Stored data
%%

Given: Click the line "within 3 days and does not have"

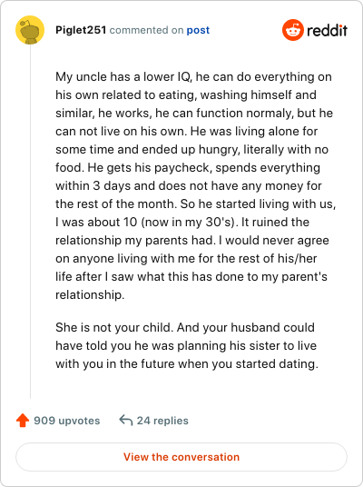Looking at the screenshot, I should [189, 185].
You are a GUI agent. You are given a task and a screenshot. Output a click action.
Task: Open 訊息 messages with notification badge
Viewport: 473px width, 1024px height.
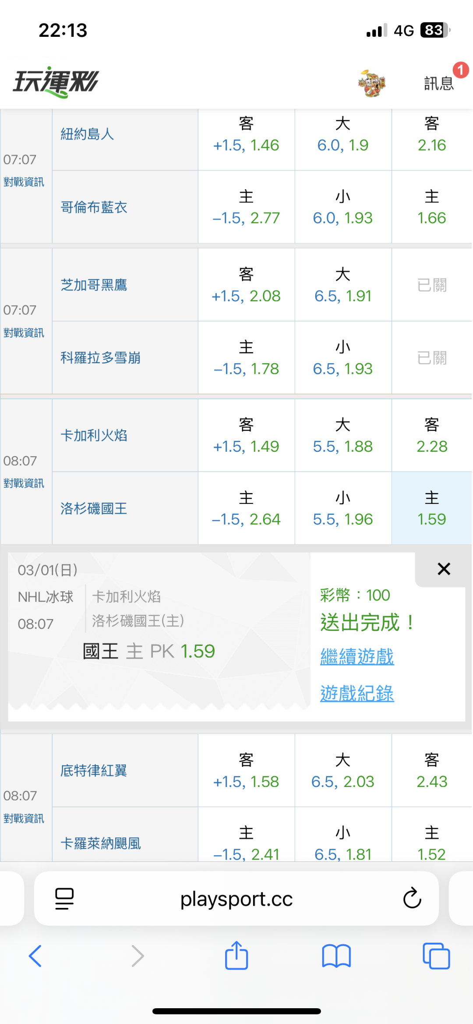click(x=439, y=83)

%%

## EXERCISE DIRECTIONS
Type out each line of the records above exactly, skipping any pictures.

## OUTPUT BELOW
Given: Click the line "within 3 days and does not have"

Looking at the screenshot, I should [189, 185].
You are a GUI agent. You are given a task and a screenshot. Output a click action.
Task: Open 訊息 messages with notification badge
Viewport: 473px width, 1024px height.
click(x=439, y=83)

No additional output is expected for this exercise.